Poesia de um tema Só

Isso é tudo que resta quando precisa se esconder para ajudar
É o olhar de longe para não ser notado, querendo ser notado
É o torcer calado, rezar pra chuva passar depressa e aquecer seu dia
É o sofrer calado, rezar pra chuva cair de novo e esquecer que um dia
Pediu pra não chover

É imaginar, inocente, que se doa o que se tem, o que se sente
É um querer, displicente, olhar para o lado errado, ver o que não quer ver
É amar e sentir culpa, levantar a vista e cair no chão ao perceber que o abraço
Estava para lá, em outra mesa, em outra dança
É perceber que o que não se tem aqui é por evitar, por não saber dançar
Mas dói saber que na outra mesa, na outra dança, os passos continuam iguais

Eu sou só
E isso tudo é a minha solidão

É minha parceira fiel, que jamais me abandona
É ela quem me guia quando me perco na multidão
Foi ela quem disse para a Vida:
"Ensine o menino a ser só, porque assim sempre será"

E assim sempre foi.
Meu melhor amigo sequer existiu
Meu tato sequer sentiu
Tudo aquilo que toco, toco com leveza
Toco por cima
E só me aprofundo em mim mesmo
E nesse brincar de avestruz
Haverá um dia em que me vire do avesso
Assim talvez os outros saibam o que há aqui por dentro
E alguém diga à Vida:
"Ensine a solidão a ser menino!"
E então ela perceba que todo menino precisa ser homem
E nenhum homem é uma ilha

Aos menos assim alguém cantou...

Por que eu escrevo

O que nos diferencia dos outros animais é a capacidade de nos indignar - e o que nos assemelha aos vegetais é o "não fazer nada, entretanto". Não sou animal nem vegetal: sou alma inquieta e coração pulsante.

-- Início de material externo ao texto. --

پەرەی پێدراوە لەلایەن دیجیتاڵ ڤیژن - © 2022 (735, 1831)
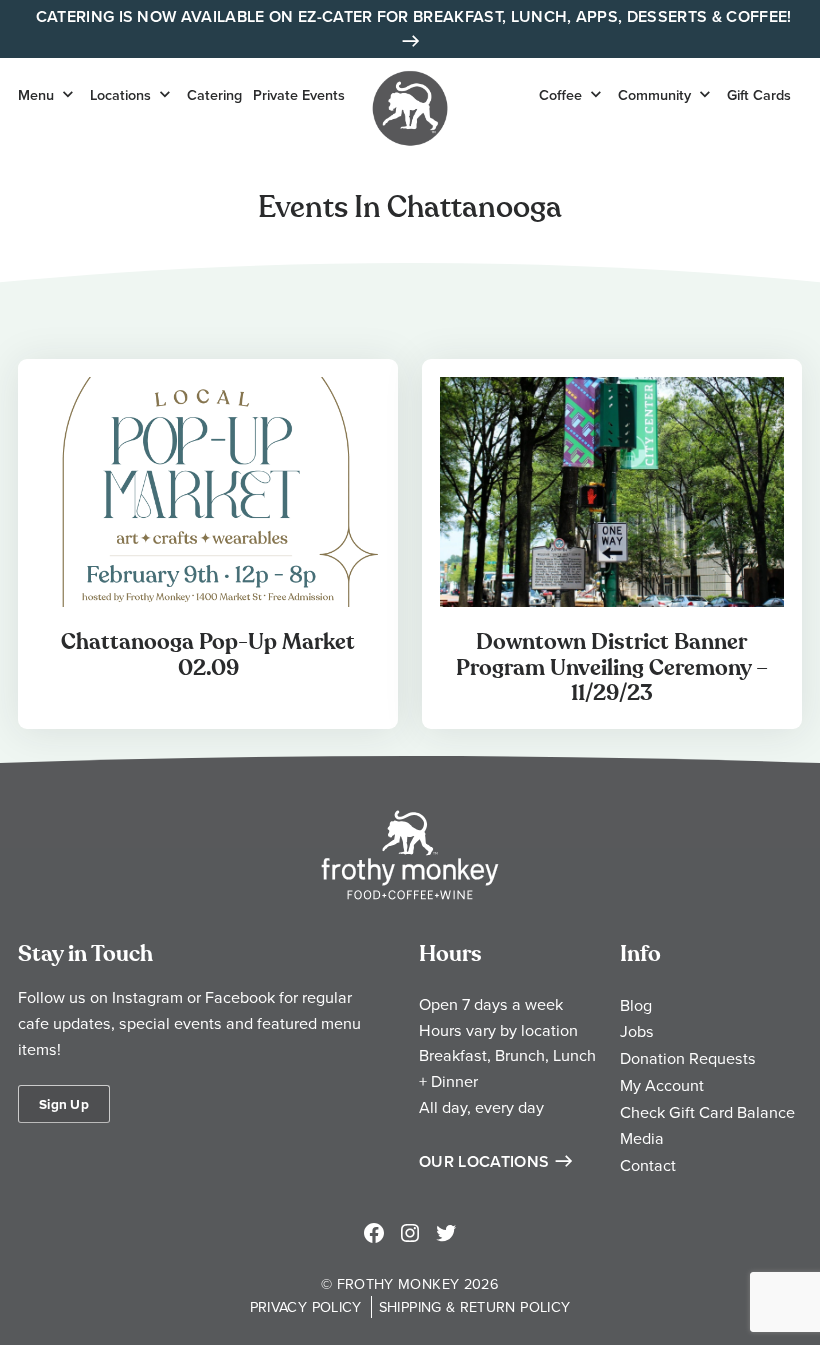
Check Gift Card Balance (707, 1112)
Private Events (299, 95)
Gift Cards (759, 95)
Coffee (560, 95)
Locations (120, 95)
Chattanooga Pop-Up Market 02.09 (208, 655)
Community (654, 95)
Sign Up (64, 1104)
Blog (636, 1005)
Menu (36, 95)
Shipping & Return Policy (475, 1306)
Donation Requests (688, 1058)
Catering (214, 95)
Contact (648, 1165)
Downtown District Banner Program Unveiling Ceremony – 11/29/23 (612, 668)
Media (642, 1138)
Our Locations (484, 1161)
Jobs (637, 1031)
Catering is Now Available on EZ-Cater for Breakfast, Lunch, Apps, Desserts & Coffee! (414, 16)
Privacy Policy (306, 1306)
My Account (662, 1085)
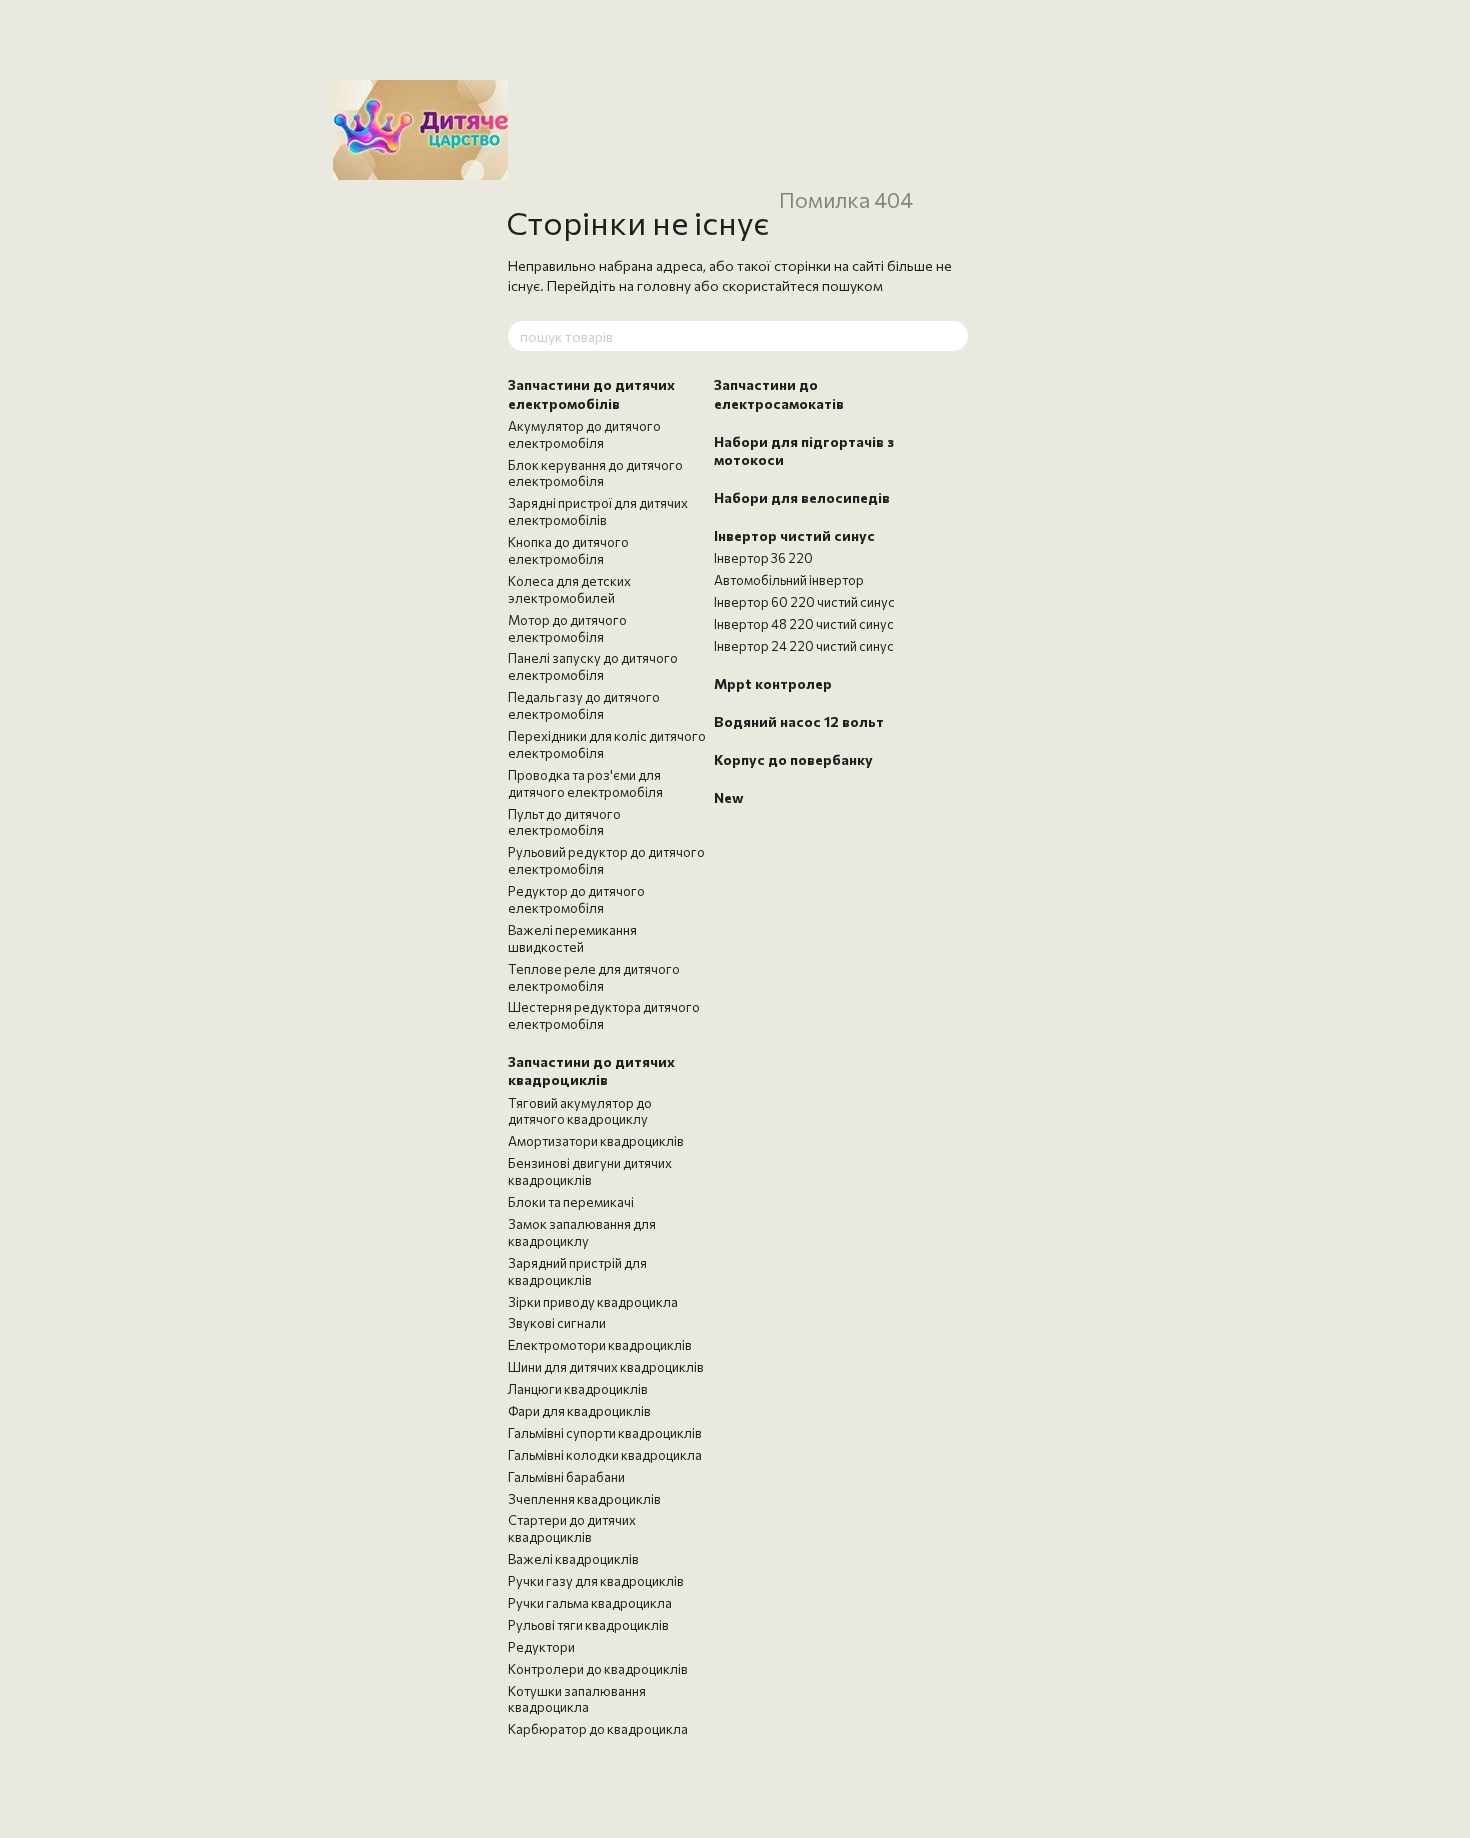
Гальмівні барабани (566, 1477)
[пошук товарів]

Sou cegueira pelo tanto ver, a surdez por nada ouvir e rouquidão por tanto calar. Que a escrita cure meu tato, então. Que veja, escute e fale por mim. Que cada toque da caneta no papel seja um golpe desferido àquilo que me atormenta. Que meu paraíso esteja nas entrelinhas de cada verso, que meu futuro esteja conjugado em cada verbo e que eu fale até minha voz curar minha surdez. Salvo a mim primeiro, para depois salvar o que restar: eis meu arrebatamento.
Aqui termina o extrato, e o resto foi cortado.